EcoHealth Alliance, led by Peter Daszak, has won a new grant to conduct dangerous bat coronavirus surveillance research.
The grant was awarded on September 21 to EcoHealth Alliance, despite the organization being stripped of a previous award for failing to provide records essential to an investigation into the origins of Covid.
The new grant, titled “Analyzing the potential for future bat coronavirus emergence in Myanmar, Laos, and Vietnam,” comes despite an open congressional investigation into the organization.
EcoHealth Alliance already has two other ongoing grants from Fauci’s NIH and a third in negotiation.
In August, the NIH terminated a sub-award to the Wuhan Institute of Virology in China.
The award had been part of an earlier grant to EcoHealth Alliance.
NIH told the House Oversight Committee that the grant was terminated because the organization had refused to turn over laboratory notebooks and other records as required.
“NIH has requested on two occasions that EHA provide NIH the laboratory notebooks and original electronic files from the research conducted at WIV,” the NIH wrote to the committee.
“To date, WIV has not provided these records.
“Today, NIH has informed EHA that since WIV is unable to fulfill its duties for the sub-award under grant R01AI110964, the WIV sub-award is terminated for failure to meet award terms and conditions requiring provision of records to NIH upon request.”
On August 19, the NIH wrote to EcoHealth to let it know that the sub-award had been terminated for “material non-compliance with terms and conditions of award.”
The agency added that EcoHealth could potentially renegotiate the grant without the involvement of the Wuhan lab.
Within weeks of terminating the Wuhan lab funding, the NIH awarded the new grant.
The aim of the new research is to identify areas of potential concern for future pandemic emergence.
However, the process of performing the research introduces the risk of sparking an outbreak that would not otherwise have occurred.
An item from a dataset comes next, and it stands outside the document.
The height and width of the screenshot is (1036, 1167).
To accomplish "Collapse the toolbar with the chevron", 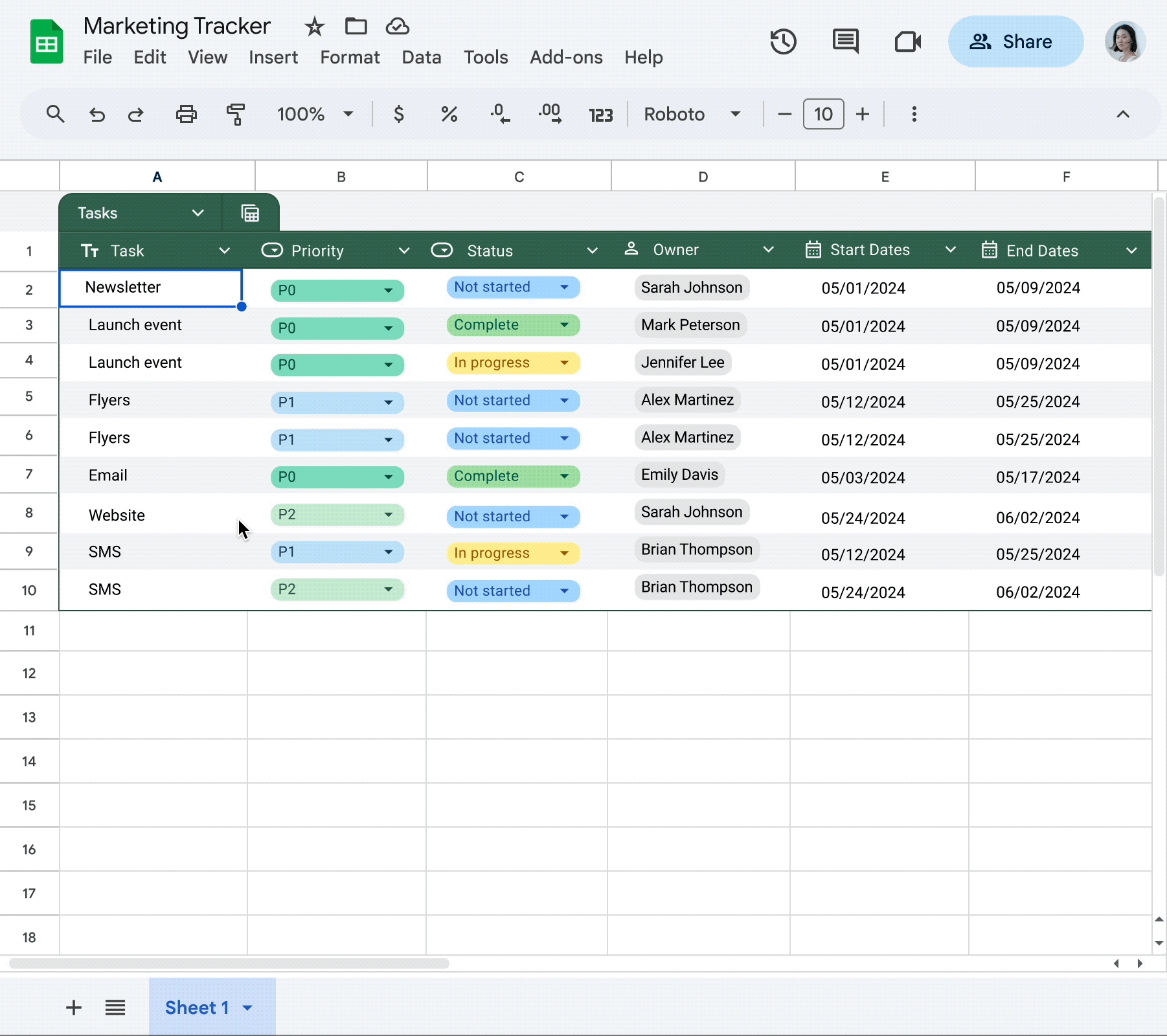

The new grant proposes to collect samples of viruses from wildlife and then “rapidly supply viral sequences and isolates for use in vaccine and therapeutic development,” likely meaning that the researchers could ship live viruses around the world.
Richard Ebright, a molecular biologist with the Waksman Institute at Rutgers University, referred to EcoHealth’s multiple ongoing grants as “disturbing.”
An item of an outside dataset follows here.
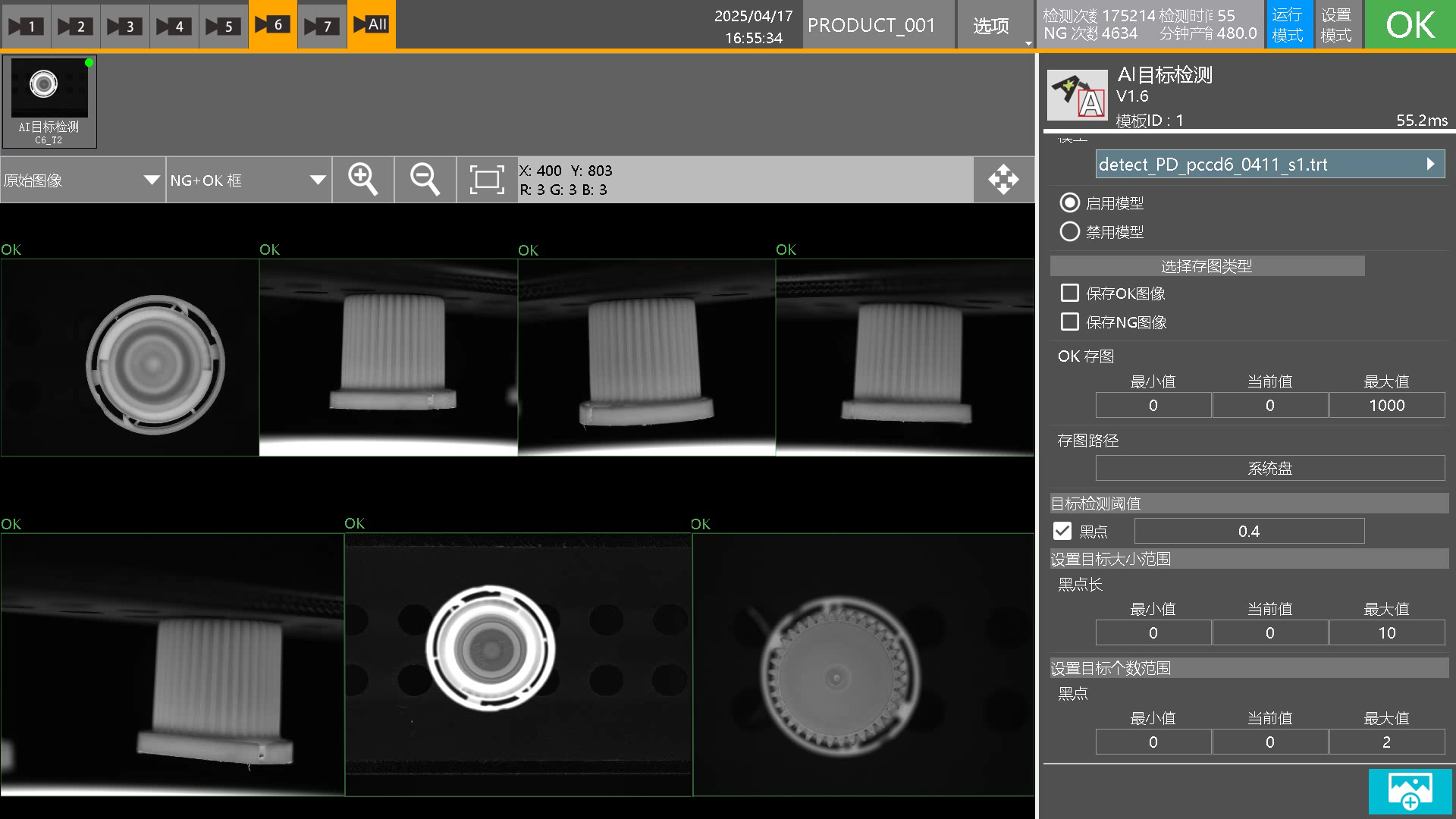
Task: Show all cameras with All tab
Action: (x=371, y=25)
“It is disturbing that additional funding continues to be awarded for the same high-risk research that may have caused the current pandemic before there has been a national investigation of the origin of the current pandemic,” Ebright said.
Ebright said we should pause funding of such research until “there has been a national discussion of whether research should continue to be performed that offers little or no benefit and poses high risk of causing a next pandemic.”
Democrats in Congress have paid little attention to the NIH funding controversy.
Nevertheless, Republicans could soon be in charge of one or both chambers.
Rep. Cathy McMorris Rodgers, the top Republican on the powerful Energy and Commerce Committee, is in line to chair the panel in the event of a takeover.
On Monday, she slammed the NIH for its continued funding of Daszak’s organization.
“EcoHealth Alliance and Peter Daszak should not be getting a dime of taxpayer funds until they are completely transparent. Period,” Rodgers said in a statement.
“This is madness.
“This further intensifies our extensive commitment on the Energy and Commerce Committee to ensure accountability from the National Institutes of Health for its role in supporting taxpayer-funded risky research without proper oversight of its grantees.”